Vivere il Comune

Il Cottolengo come polo di formazione?

Il Comune di Vinovo ha dato il via libera per la partecipazione all’avviso pubblico promosso con Decreto del Presidente del Consiglio dei Ministri “Assegnazione ai comuni di contributi
per investimenti in progetti di rigenerazione urbana, volti alla riduzione di
fenomeni di marginalizzazione e degrado sociale”, volto alla riqualificazione e restaurazione dell’edificio del Cottolengo e dell’area in mano al Comune di Vinovo.

L’edificio del “Cottolengo”, la Piccola Casa della Divina Provvidenza, oggi
abbandonato, è un edificio di grande valore storico ed affettivo per i vinovesi.
E’ disabitato dal 1980 e negli anni è stato esposto ad atti di vandalismo ed azioni di forte degrado; dal 2018 è proprietà del Comune di Vinovo.

L’attuale Amministrazione Comunale vorrebbe farlo “rivivere” recuperandone il ruolo di fucina di iniziative utili alla comunità e soprattutto trasformarlo in una struttura funzionale, vitale e giovane, riconvertendo un edificio storico che rappresenta uno degli innumerevoli tesori, piccoli o grandi del nostro paese.
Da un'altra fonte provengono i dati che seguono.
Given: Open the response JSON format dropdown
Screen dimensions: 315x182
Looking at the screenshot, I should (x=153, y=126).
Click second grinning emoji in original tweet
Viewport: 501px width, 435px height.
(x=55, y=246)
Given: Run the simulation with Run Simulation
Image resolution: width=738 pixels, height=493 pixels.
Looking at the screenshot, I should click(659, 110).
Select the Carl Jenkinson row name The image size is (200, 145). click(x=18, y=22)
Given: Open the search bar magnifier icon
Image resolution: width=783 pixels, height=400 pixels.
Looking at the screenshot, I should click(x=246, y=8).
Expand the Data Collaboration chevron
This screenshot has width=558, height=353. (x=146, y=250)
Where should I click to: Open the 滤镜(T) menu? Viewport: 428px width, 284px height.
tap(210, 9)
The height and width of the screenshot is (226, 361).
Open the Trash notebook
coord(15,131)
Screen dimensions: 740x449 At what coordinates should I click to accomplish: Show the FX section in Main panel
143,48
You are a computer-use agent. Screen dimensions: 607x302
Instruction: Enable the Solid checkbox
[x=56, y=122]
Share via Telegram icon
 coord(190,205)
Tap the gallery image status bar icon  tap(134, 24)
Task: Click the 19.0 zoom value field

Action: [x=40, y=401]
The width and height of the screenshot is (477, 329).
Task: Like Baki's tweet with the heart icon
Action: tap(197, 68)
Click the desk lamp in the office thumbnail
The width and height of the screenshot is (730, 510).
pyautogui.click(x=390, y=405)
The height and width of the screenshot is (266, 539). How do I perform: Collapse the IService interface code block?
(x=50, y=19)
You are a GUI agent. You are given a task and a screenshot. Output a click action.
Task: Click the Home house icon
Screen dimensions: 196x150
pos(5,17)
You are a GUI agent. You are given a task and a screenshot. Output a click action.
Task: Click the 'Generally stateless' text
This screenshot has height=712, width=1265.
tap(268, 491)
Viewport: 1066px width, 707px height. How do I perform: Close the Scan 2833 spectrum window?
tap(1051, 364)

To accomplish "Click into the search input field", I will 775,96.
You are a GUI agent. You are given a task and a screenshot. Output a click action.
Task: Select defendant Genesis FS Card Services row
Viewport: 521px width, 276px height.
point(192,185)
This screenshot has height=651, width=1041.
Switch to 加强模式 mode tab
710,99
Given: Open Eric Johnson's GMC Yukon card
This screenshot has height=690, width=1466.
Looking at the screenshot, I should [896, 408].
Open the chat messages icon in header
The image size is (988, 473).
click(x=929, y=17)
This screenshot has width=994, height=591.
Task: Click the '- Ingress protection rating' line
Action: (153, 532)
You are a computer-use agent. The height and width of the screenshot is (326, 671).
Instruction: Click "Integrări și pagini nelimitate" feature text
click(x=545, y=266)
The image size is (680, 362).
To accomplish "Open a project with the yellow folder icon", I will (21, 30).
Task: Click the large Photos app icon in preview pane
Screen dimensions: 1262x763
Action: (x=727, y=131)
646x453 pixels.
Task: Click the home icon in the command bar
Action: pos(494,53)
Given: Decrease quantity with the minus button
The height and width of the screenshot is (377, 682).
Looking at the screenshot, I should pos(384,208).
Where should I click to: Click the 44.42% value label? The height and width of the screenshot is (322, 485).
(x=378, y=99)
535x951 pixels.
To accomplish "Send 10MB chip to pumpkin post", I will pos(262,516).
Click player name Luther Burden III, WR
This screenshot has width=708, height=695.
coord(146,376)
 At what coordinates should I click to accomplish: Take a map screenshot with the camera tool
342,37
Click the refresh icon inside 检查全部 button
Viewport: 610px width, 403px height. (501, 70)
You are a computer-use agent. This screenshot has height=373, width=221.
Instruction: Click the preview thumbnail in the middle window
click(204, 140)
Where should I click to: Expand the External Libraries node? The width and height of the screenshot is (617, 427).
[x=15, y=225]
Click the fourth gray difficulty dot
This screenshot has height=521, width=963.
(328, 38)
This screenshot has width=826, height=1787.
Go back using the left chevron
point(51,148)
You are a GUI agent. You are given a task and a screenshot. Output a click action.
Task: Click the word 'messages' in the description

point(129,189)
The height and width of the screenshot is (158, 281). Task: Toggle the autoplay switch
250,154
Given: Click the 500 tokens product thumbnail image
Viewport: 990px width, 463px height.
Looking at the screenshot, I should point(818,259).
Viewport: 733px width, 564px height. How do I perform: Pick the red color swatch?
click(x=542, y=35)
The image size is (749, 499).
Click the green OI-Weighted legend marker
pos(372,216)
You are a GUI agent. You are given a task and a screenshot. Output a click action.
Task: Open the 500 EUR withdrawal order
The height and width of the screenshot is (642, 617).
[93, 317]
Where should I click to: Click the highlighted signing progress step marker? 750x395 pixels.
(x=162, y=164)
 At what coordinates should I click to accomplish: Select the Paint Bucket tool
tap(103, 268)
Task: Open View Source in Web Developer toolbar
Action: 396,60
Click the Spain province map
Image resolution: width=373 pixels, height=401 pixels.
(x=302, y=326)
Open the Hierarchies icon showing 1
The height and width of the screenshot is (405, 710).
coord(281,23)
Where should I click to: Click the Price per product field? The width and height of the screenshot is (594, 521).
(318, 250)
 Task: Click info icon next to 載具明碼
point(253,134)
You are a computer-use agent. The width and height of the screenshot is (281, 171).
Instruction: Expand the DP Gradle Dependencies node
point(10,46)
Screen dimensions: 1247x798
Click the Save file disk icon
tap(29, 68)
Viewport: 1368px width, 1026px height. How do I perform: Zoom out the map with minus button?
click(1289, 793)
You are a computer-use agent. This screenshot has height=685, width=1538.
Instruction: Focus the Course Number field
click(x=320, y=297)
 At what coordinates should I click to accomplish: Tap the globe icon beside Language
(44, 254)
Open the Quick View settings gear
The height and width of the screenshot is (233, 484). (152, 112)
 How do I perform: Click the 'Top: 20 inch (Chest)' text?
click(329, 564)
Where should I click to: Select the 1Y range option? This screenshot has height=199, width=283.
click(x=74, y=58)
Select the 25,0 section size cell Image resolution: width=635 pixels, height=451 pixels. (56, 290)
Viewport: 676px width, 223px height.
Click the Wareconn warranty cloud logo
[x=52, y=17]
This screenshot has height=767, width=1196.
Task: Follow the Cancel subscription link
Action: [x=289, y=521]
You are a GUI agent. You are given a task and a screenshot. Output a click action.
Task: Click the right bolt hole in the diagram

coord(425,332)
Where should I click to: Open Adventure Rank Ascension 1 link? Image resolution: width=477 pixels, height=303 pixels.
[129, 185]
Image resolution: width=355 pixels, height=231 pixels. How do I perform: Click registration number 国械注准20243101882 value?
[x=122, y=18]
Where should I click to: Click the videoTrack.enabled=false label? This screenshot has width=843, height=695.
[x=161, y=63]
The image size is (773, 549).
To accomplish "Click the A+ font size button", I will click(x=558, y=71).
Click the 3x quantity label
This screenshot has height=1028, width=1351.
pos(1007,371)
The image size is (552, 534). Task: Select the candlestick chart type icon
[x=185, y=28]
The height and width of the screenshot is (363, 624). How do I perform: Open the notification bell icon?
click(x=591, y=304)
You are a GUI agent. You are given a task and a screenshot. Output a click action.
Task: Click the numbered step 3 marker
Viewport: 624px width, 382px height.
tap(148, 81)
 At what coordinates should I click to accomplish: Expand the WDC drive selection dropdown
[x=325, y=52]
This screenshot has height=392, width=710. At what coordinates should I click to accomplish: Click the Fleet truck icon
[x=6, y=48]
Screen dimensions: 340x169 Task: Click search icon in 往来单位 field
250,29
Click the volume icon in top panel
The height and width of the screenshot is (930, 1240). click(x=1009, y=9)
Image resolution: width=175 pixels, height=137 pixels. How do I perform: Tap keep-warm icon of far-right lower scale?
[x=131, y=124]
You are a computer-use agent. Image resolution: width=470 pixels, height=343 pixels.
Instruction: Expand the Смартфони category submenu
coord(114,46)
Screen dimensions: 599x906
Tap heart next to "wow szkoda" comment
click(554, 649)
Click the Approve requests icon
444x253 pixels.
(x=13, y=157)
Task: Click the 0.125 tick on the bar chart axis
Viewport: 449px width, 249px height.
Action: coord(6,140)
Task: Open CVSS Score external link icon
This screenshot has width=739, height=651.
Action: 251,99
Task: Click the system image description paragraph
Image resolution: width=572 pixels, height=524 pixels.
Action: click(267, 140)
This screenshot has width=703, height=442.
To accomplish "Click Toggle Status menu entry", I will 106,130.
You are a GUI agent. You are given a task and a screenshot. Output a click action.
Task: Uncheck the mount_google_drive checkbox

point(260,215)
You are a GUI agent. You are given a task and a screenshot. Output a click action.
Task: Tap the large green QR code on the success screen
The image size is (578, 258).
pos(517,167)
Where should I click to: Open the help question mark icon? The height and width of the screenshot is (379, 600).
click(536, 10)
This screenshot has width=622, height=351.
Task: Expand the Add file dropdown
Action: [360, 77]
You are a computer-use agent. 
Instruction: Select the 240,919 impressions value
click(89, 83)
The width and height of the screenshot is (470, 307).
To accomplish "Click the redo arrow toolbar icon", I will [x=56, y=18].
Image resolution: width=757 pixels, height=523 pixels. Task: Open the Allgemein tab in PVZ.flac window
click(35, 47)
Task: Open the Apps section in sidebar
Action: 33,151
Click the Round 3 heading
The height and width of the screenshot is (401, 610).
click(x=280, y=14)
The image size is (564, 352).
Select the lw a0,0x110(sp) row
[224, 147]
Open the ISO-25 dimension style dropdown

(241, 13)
Si vuole ridare all’edificio la grandissima dignità perduta e riconvertirlo in un importante polo di formazione.
L’edificio molto grande, sviluppato su cinque livelli, dalla superficie complessiva di circa mq 3900, potrebbe rivivere attraverso la coesistenza di più destinazioni tra loro correlate: scuola di formazione professionale e campus per studenti.
Le dimensioni notevoli dell’edificio, infatti, consentirebbero di creare una
cittadella dell’artigianato, con particolare riferimento alla falegnameria, all’agricoltura e alla ceramica.
La falegnameria, perché la lavorazione del legno, in molte delle sue forme
(scultura, restauro e arredamento) è tornata ad essere fucina di prodotti sempre più interessanti e ambìti dal mercato; l’agricoltura, perchè è necessario reinvestire in un’economia verde e rispettosa dell’ambiente con l’impiego giovani che stanno dimostrando sempre maggior attenzione e predisposizione verso il settore, recuperando un interesse che sembrava essere delegato ad altri; la ceramica per recuperare l’alto valore storico delle porcellane vinovesi che, con Vittorio Amedeo Gioanetti alla fine del
1700, hanno acquisito fama e apprezzamenti europei.
Contemporaneamente potrebbero essere realizzati spazi aggregativi e di
accoglienza per studenti italiani provenienti da altre regioni e addirittura di altre nazionalità, senza trascurare la possibilità di coinvolgere giovani o adulti mediante forme di Cooperazione internazionale.
E’ prioritario offrire ai giovani del nostro Comune nuove opportunità di
formazione spendibili nel mondo del lavoro. Vinovo non ha scuole superiori e nemmeno corsi di formazione professionale, pertanto tutti i nostri ragazzi, terminato il primo ciclo d’istruzione migrano verso le città ed i Comuni vicini privando il nostro Comune di grandi opportunità e i nostri giovani di importanti occasioni di socializzazione, di confronto, di partecipazione e di affezione al proprio territorio

Il mondo del lavoro oggi più che mai richiede capacità continue di adattarsi, reinventarsi e specializzarsi. Gli Istituti professionali e le Agenzie formative presenti nei Comuni limitrofi presuppongono esclusivamente una buona predisposizione per materie tecnico/scientifiche e si rivelano ostative al raggiungimento dell’obiettivo e in parte fallimentari con una dispersione scolastica superiore alla media nazionale. Si vuole ampliare l’offerta formativa
recuperando professioni antiche attraverso percorsi innovativi.